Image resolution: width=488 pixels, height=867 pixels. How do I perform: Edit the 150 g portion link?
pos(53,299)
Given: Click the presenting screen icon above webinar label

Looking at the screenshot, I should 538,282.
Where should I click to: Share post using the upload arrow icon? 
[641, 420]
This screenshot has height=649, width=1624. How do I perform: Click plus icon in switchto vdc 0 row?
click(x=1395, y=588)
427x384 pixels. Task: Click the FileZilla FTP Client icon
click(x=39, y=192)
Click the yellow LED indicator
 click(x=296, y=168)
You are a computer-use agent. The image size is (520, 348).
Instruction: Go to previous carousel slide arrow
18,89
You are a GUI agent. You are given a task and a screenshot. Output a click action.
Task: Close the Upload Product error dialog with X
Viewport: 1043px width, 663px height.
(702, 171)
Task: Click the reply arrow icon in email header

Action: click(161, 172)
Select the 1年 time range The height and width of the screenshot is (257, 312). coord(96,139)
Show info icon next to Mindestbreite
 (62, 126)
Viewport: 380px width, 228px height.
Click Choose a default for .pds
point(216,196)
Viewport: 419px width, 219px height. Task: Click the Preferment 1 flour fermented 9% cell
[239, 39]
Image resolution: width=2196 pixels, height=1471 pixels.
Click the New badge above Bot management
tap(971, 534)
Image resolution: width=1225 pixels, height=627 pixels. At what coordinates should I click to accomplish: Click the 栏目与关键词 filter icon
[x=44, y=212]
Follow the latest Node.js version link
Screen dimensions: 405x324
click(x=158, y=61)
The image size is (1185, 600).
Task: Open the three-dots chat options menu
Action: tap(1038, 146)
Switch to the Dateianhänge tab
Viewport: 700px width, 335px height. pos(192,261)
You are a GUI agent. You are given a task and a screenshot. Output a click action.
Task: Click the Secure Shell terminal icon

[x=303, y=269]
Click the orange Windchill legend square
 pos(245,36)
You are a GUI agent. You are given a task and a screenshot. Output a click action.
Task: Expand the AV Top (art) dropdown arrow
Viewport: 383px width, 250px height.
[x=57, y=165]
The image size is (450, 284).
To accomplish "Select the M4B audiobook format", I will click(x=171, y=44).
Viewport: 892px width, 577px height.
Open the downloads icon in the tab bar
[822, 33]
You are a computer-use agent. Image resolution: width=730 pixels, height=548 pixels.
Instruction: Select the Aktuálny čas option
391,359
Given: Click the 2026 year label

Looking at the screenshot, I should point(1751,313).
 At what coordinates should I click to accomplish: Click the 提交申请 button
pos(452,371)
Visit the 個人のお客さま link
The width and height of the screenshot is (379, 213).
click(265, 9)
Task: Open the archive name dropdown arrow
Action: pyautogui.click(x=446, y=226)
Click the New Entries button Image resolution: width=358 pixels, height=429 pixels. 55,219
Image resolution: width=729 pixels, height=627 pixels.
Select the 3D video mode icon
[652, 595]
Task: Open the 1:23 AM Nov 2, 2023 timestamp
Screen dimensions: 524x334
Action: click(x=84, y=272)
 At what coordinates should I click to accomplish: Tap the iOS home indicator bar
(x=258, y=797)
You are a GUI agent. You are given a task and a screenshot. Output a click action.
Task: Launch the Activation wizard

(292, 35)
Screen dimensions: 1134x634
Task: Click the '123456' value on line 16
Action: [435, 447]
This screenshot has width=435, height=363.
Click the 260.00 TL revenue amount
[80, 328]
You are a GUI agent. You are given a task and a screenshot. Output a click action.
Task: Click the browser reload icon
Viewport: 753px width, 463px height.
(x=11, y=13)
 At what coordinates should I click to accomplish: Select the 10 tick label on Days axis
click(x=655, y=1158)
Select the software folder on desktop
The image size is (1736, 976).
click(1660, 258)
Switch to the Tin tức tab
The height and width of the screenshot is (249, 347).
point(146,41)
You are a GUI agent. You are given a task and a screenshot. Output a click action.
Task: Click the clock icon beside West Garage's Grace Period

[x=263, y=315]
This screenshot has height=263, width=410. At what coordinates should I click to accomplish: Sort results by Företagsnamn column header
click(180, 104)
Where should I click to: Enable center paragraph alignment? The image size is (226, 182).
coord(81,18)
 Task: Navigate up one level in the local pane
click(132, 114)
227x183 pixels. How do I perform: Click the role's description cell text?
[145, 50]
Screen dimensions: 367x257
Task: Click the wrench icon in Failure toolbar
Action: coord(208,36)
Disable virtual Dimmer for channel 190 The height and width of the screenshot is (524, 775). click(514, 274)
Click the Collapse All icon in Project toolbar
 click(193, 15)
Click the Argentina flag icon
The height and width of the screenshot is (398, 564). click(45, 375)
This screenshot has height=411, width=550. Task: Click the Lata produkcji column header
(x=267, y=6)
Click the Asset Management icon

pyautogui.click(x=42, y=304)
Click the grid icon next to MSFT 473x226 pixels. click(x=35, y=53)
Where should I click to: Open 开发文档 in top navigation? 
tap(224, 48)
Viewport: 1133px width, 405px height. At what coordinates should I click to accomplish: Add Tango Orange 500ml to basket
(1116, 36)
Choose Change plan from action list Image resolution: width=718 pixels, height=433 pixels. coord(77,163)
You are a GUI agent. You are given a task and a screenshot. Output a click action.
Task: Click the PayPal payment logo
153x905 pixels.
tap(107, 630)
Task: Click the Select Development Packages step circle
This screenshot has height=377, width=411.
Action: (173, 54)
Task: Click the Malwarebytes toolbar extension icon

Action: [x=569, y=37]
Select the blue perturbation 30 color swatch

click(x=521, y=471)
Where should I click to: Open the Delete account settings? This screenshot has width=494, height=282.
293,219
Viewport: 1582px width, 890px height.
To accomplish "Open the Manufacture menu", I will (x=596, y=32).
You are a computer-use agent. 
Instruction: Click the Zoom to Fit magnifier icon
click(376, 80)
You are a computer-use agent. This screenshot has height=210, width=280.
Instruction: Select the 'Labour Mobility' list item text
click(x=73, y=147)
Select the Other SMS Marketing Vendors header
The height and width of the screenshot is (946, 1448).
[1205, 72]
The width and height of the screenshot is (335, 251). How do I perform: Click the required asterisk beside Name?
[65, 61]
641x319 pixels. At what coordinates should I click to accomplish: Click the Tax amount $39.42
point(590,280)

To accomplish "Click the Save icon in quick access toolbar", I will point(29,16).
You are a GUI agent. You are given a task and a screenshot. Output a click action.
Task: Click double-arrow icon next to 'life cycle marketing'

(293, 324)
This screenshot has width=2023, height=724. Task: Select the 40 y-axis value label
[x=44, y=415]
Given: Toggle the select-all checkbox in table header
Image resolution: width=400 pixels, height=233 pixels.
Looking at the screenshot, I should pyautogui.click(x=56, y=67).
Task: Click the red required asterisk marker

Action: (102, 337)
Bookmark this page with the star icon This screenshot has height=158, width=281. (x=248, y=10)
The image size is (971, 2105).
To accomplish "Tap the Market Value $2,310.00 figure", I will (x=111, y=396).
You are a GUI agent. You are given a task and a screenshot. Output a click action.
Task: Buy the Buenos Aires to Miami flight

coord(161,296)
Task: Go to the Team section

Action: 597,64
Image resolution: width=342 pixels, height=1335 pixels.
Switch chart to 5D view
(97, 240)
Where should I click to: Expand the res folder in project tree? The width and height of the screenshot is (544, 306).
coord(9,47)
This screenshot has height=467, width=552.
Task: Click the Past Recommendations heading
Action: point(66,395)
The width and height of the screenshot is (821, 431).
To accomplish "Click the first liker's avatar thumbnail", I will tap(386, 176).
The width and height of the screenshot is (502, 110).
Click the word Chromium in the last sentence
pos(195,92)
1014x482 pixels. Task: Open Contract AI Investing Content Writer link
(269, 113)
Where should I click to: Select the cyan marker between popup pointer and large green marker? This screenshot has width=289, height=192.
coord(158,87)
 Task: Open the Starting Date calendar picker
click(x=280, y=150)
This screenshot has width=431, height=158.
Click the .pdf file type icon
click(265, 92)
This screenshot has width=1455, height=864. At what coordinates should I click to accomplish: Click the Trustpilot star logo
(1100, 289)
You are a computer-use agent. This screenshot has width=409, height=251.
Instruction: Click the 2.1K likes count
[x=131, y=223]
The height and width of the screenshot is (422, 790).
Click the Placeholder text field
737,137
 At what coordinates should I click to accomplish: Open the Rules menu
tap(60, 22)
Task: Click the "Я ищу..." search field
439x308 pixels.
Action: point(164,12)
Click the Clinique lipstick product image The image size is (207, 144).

» WHAT TO WORK ON
The response should be an exact copy of the lines from the one with "Where should I click to: Select" through the end of the data, with no other text.

» EXERCISE SOLUTION
Where should I click to: Select the cyan marker between popup pointer and large green marker? This screenshot has width=289, height=192.
coord(158,87)
 Task: Open the Starting Date calendar picker
click(x=280, y=150)
This screenshot has width=431, height=158.
Click the .pdf file type icon
click(265, 92)
This screenshot has width=1455, height=864. At what coordinates should I click to accomplish: Click the Trustpilot star logo
(1100, 289)
You are a computer-use agent. This screenshot has width=409, height=251.
Instruction: Click the 2.1K likes count
[x=131, y=223]
The height and width of the screenshot is (422, 790).
Click the Placeholder text field
737,137
 At what coordinates should I click to accomplish: Open the Rules menu
tap(60, 22)
Task: Click the "Я ищу..." search field
439x308 pixels.
Action: point(164,12)
Click the Clinique lipstick product image The image size is (207, 144).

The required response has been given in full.